Data extracted from a collection:
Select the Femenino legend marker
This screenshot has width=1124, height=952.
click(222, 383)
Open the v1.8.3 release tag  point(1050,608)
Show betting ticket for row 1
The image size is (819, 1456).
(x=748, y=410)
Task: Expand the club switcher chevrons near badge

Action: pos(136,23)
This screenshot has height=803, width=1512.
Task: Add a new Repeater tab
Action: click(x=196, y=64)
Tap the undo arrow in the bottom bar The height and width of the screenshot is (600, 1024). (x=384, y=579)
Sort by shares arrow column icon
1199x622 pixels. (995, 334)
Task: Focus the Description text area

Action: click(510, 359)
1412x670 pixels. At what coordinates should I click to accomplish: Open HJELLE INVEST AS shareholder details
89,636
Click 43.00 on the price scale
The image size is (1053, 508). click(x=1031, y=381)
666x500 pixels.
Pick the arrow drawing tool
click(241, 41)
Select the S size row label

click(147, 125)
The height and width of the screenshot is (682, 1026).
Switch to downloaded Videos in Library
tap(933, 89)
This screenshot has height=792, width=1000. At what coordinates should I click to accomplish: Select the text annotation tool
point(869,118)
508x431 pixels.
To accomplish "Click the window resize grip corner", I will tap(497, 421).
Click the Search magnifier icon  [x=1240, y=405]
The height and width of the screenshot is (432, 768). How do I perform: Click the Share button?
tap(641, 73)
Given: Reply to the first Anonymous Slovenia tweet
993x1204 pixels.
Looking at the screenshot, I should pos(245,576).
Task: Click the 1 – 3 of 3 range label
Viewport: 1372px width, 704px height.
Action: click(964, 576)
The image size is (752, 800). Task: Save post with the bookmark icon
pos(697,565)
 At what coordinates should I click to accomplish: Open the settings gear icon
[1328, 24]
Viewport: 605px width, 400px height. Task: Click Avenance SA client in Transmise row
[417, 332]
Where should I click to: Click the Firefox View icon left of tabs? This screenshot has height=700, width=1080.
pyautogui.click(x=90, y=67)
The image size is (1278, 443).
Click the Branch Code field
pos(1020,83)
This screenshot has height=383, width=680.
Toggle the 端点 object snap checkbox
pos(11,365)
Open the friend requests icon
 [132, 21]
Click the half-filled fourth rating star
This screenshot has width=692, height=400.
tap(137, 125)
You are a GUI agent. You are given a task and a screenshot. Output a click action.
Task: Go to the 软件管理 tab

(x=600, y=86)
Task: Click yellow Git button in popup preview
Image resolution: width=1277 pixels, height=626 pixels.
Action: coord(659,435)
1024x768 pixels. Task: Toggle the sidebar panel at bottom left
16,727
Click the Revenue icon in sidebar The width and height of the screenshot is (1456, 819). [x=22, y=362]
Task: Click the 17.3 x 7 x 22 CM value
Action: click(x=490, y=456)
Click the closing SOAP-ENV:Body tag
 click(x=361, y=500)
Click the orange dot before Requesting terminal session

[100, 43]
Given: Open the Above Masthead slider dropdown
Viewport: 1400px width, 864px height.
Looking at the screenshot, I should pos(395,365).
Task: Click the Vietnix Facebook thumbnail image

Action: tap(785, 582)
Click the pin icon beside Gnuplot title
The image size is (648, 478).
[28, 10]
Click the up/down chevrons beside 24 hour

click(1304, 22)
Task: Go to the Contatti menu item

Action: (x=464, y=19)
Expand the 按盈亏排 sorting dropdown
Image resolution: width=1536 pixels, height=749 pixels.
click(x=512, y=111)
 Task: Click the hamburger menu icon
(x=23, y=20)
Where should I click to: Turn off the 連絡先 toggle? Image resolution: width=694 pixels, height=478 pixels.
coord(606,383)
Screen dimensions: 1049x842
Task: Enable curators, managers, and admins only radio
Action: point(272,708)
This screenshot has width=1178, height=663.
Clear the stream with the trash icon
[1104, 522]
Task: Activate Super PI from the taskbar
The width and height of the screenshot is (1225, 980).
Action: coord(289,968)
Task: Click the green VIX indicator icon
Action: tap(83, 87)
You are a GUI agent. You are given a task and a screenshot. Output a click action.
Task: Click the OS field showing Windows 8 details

Work request:
The response should be the lines from the one containing "Task: Go to the Contatti menu item" through the last line of the data, set down exactly and with no other line.

Solution to this exercise:
Task: Go to the Contatti menu item

Action: (x=464, y=19)
Expand the 按盈亏排 sorting dropdown
Image resolution: width=1536 pixels, height=749 pixels.
click(x=512, y=111)
 Task: Click the hamburger menu icon
(x=23, y=20)
Where should I click to: Turn off the 連絡先 toggle? Image resolution: width=694 pixels, height=478 pixels.
coord(606,383)
Screen dimensions: 1049x842
Task: Enable curators, managers, and admins only radio
Action: point(272,708)
This screenshot has width=1178, height=663.
Clear the stream with the trash icon
[1104, 522]
Task: Activate Super PI from the taskbar
The width and height of the screenshot is (1225, 980).
Action: coord(289,968)
Task: Click the green VIX indicator icon
Action: tap(83, 87)
You are a GUI agent. You are given a task and a screenshot. Output a click action.
Task: Click the OS field showing Windows 8 details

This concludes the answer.